Since starting this PhD program, I’ve wanted to write an academic version of my personal mission statement. I assumed that if I dug deeply enough, or pondered long enough, the contours of Priya-as-scholar would sharpen into focus and reveal where in the realm of knowledge my research fits.
My fixation on “figuring it out,” belied an instrumental view of knowledge as a product or an outcome. Yet the philosophical view of knowledge, which is what I’m pursuing as a candidate for the degree of doctor of philosophy, sees knowledge as “necessarily ephemeral and incomplete,…never acquired…only reached proximally (Barnacle, 2005, p. 185-186). Being a philosopher, or lover of wisdom, is about pursuing knowledge, not capturing it.
In that spirit, I write this post not to mark an achievement (“I’ve figured it out!”), but to document a process (“This is where I am now”) and to leave breadcrumbs for future reflection (“Here’s the path I’ve taken”).
I first heard the words “epistemology” and “ontology,” while sitting in the opening lecture of an introductory government and politics class during the first week of my freshman year of college. The professor might as well have spoken gibberish, for as much as she tried to explain them, nothing stuck. I heard these terms much more after I entered the PhD program, and I’m just beginning to understand what they mean.
I found Michael Crotty’s (1998) book “The Foundations of Social Research,” a godsend to navigate the thicket of epistemology. Crotty sets aside ontology and focuses on the research process. He lays out a hierarchy to help readers understand how the abstract informs the granular (and vice versa): Epistemology –> Theoretical Perspective –> Methodology –> Methods. The easiest way for me to relate these concepts to my own scholarship is to move through them in reverse, starting with Methods.
Methods
In my research, I’ve primarily talked to people (through interviews and focus groups) and analyzed texts (including news articles, websites, company policies, blog posts, and social media posts). I’ve occasionally used design methods to work on the development of new technologies or educational resources. I also work with colleagues who use survey methods, though I have not used them in my personal research.
My dissertation focuses on pictures posted on social media, so I’m learning methods to more systematically analyze visual materials. I’m also interested in exploring methods like participant observation and diary studies that focus more on people’s practices.

» **Direction 1**: In the essay on epistemology and research methods, which book helped the author navigate epistemology?
» **Direction 2**: List every kind of text that the essay on epistemology and research methods says the author has analyzed.
» **Direction 3**: Resume the essay on epistemology and research methods after its final sentence.

» **Given information**:
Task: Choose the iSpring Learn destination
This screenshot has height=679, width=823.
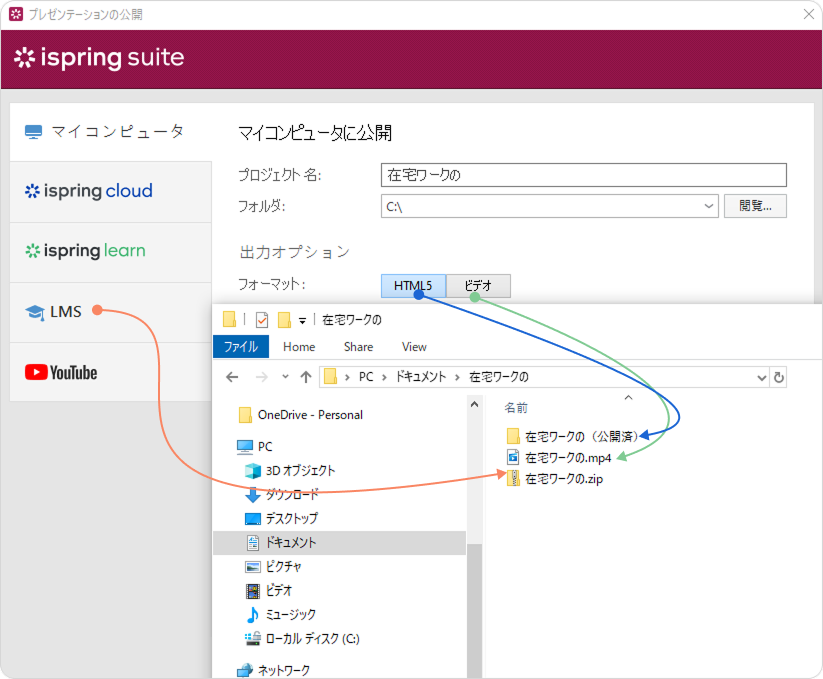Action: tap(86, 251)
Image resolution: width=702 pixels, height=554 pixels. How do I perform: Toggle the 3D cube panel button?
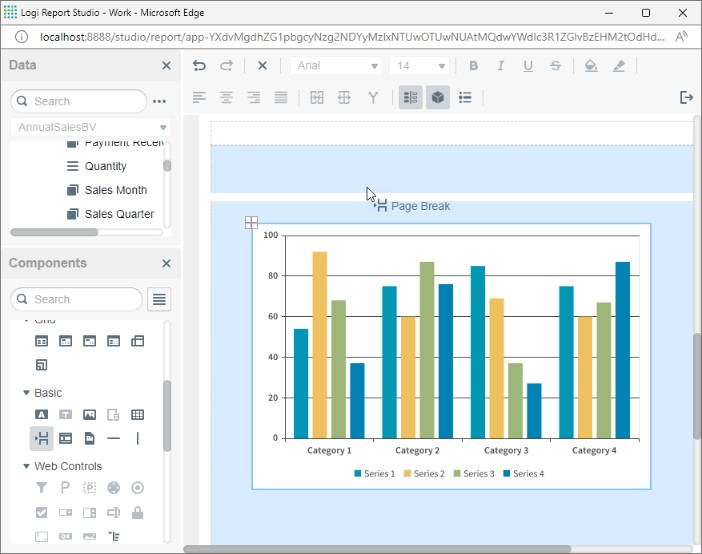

» **Task output 1**: Michael Crotty's (1998) book "The Foundations of Social Research."

» **Task output 2**: News articles, websites, company policies, blog posts, and social media posts.

» **Task output 3**:
Methodology
My research explores how information about people flows through digital systems and what that means for privacy. I’m curious about how this plays out in the context of family, primarily pregnancy, parenting, and early childhood. My goal is not to measure variables, to prove hypotheses, or to predict outcomes; my goal is to consider what it means to be a parent, child, or person in a datafied world. Ethnography and discourse analysis resonate with me as ways to do this work because they speak to people’s lived experience as well as broader societal framings.
Theoretical Perspective
In my personal mission statement, I said “I want to understand more about…the physical, internal, societal, and historical forces that have brought me, you, and those around us to this particular moment in time.” I entered the PhD program wanting to do research that put things into context, that traced paths and made connections between different disciplines, topics, or time periods, something I still want. While analyzing data, I’ve focused on creating categories and distilling them into themes, which I then mold into findings that are situated in existing theory or other scholarship. This puts my work squarely in the realm of interpretivism, which Crotty defines as a research approach that “looks for culturally derived and historically situated interpretations of the social life-world” (p. 67).
But after spending time with human rights activists and cultural studies scholars, I’m drawn to more critical orientations to research, particularly post-structuralism, feminism, and post-humanism. This includes Actor-Network Theory (Bruno Latour, John Law), assemblage theory (Gilles Deleuze & Félix Guittari), Foucauldian perspectives, and agential realism (Karen Barad). This is in part because I’m less interested in people and what they think or do, and more interested in how people, technologies, platforms, affordances, and networks come together to produce certain effects.
Epistemology
In my research, I’ve strived to respect the “voice” of my participants while remaining cognizant that I as the researcher am the one interpreting what they say. When I interview someone, I’m not plucking a piece of knowledge that already existed in their brain. I’m having a conversation in which both of us are producing meaning together. This interpretation and shared construction of meaning form the basis of constructionist epistemology, at least the way Crotty defines it.
Consciousness and intentionality lie at the core of constructionism: “When the mind becomes conscious of something, when it ‘knows’ something, it reaches out to, and into, that object” (Crotty, 1998, p. 44). But post-structuralist and post-humanist perspectives reject these framings of consciousness and intentionality, de-centering language (a social structure) or humans as the source of knowledge construction. Crotty describes the epistemology of subjectivism as a subject imposing meaning on an object (p. 9). But my nascent understanding of post-structural and post-human perspectives is that they reject a clear separation between subject/object in the first place. Meaning is not “imposed” on anything, but constituted by the intra-action (Barad, 2003) between various human and non-human actors.
Right now, my work and research approach falls within the constructionist epistemology. I am interested in taking my work in a more post-structural and post-human direction. But writing this has made me realize that doing so requires rethinking my understanding of agency.
Concluding Thoughts
This is the first in an occasional series of posts in which I work through the type of scholar I am and the type of research I do. I initially envisioned these posts as quite future-focused (what to I want to be/do), but I now write them with the recognition that I’m “always already” there (Barad, 2003).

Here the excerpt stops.